* HOW TO COMPLETE THIS TASK *
Only an exact repeat of the listing, without its images, counts as the answer.

*** Block opens ***

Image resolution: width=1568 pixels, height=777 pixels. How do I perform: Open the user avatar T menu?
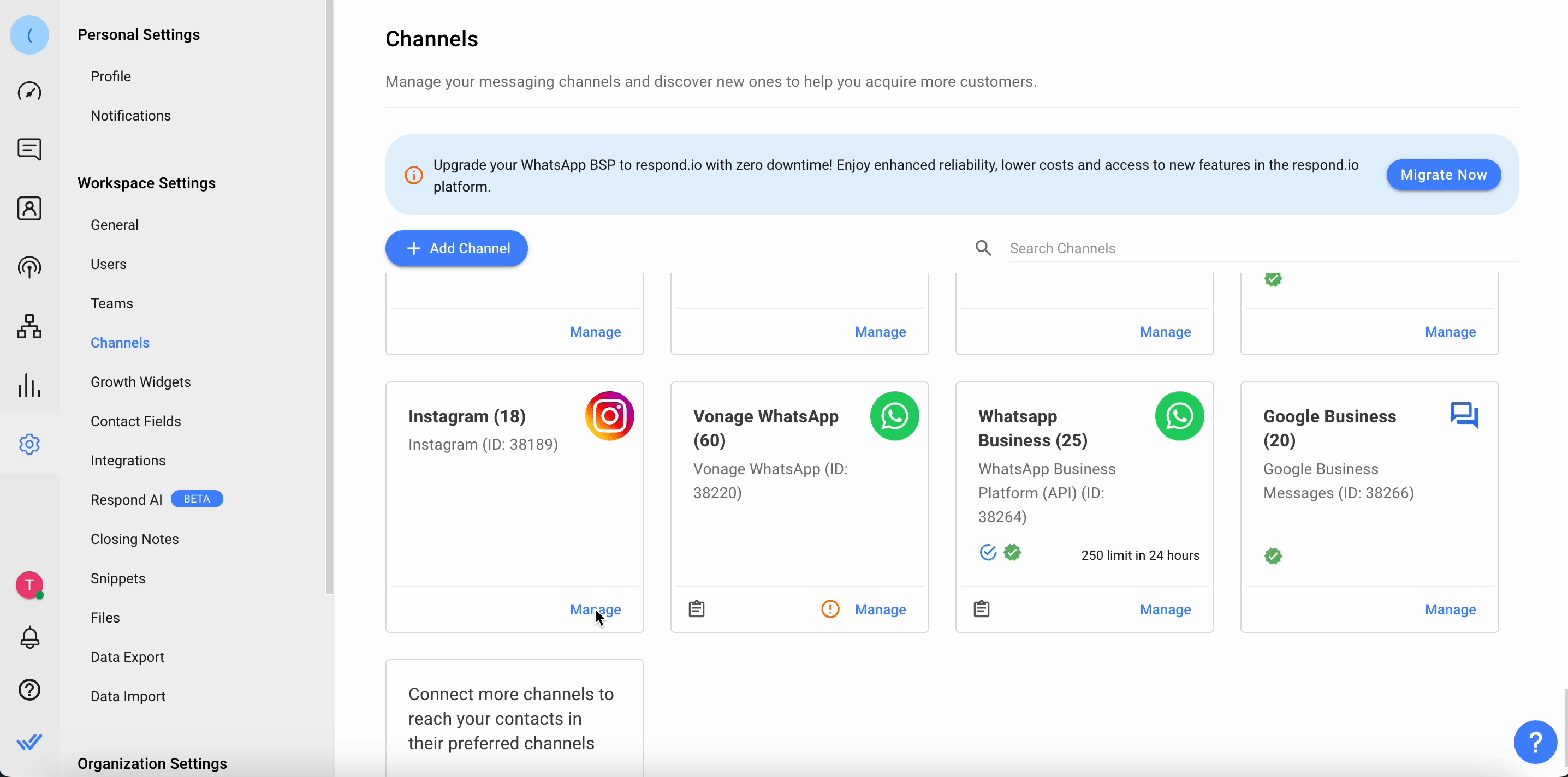29,585
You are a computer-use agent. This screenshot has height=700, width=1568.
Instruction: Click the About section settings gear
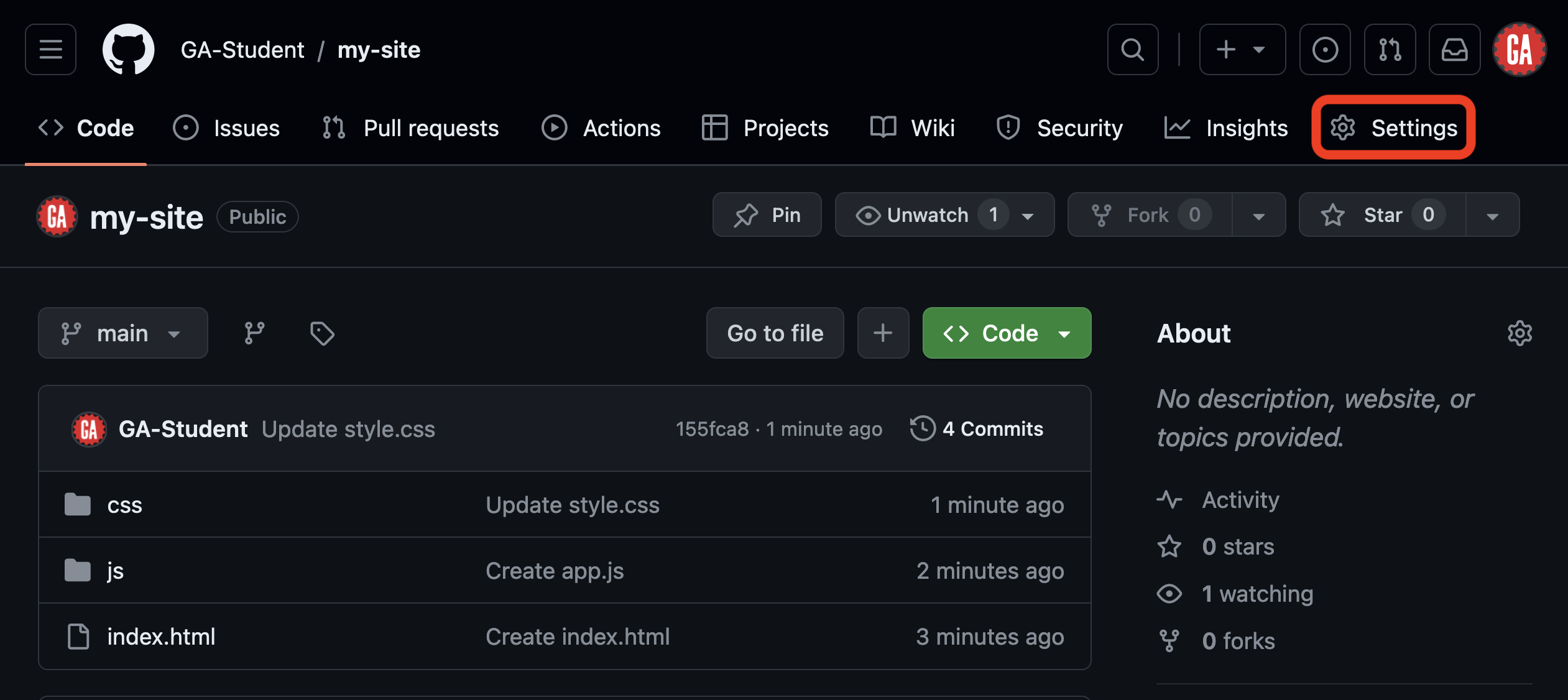tap(1520, 333)
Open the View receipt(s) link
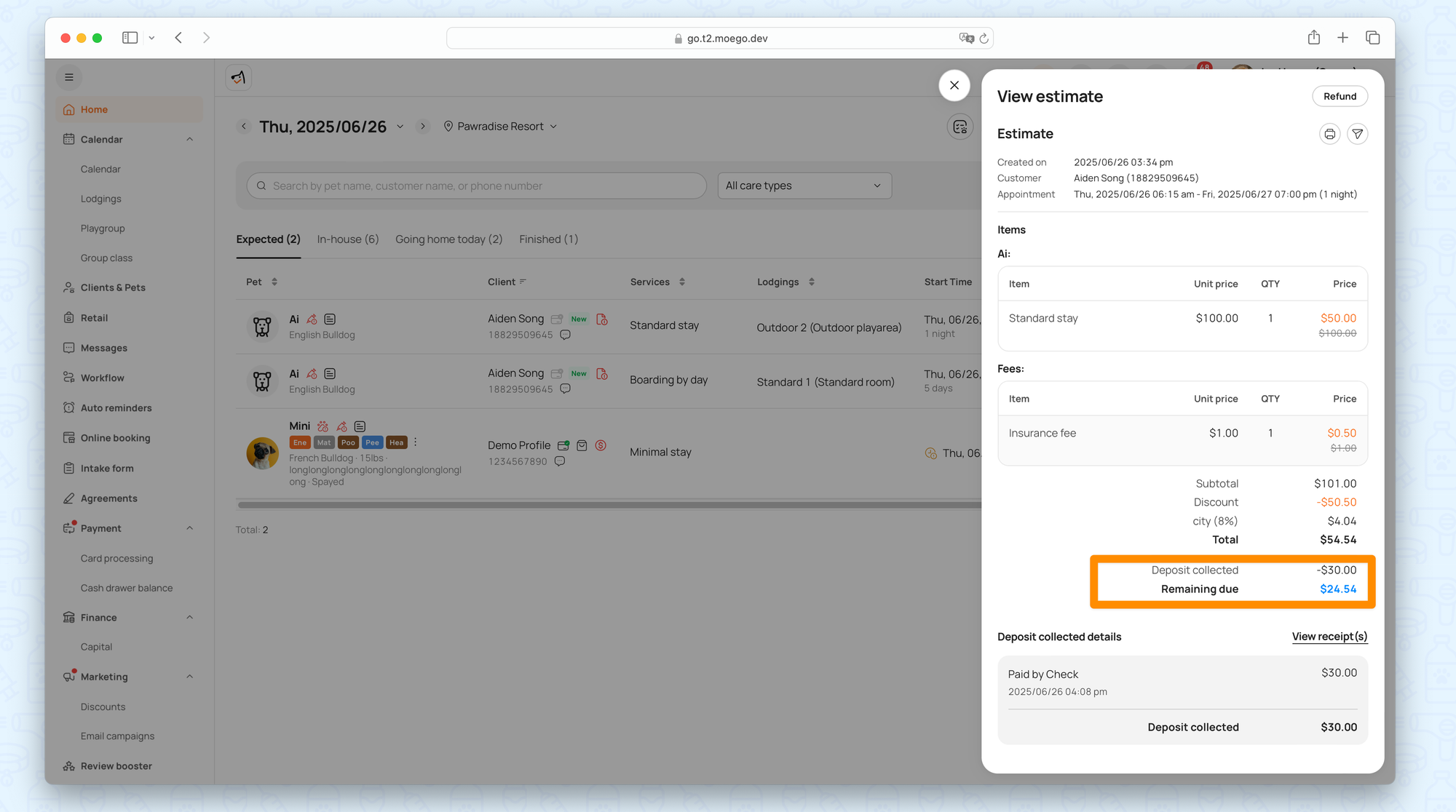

*** Block closes ***

* RESULT *
Image resolution: width=1568 pixels, height=777 pixels. How do I perform: Open the user avatar T menu?
29,585
You are a computer-use agent. This screenshot has height=700, width=1568.
Instruction: Click the About section settings gear
tap(1520, 333)
Open the View receipt(s) link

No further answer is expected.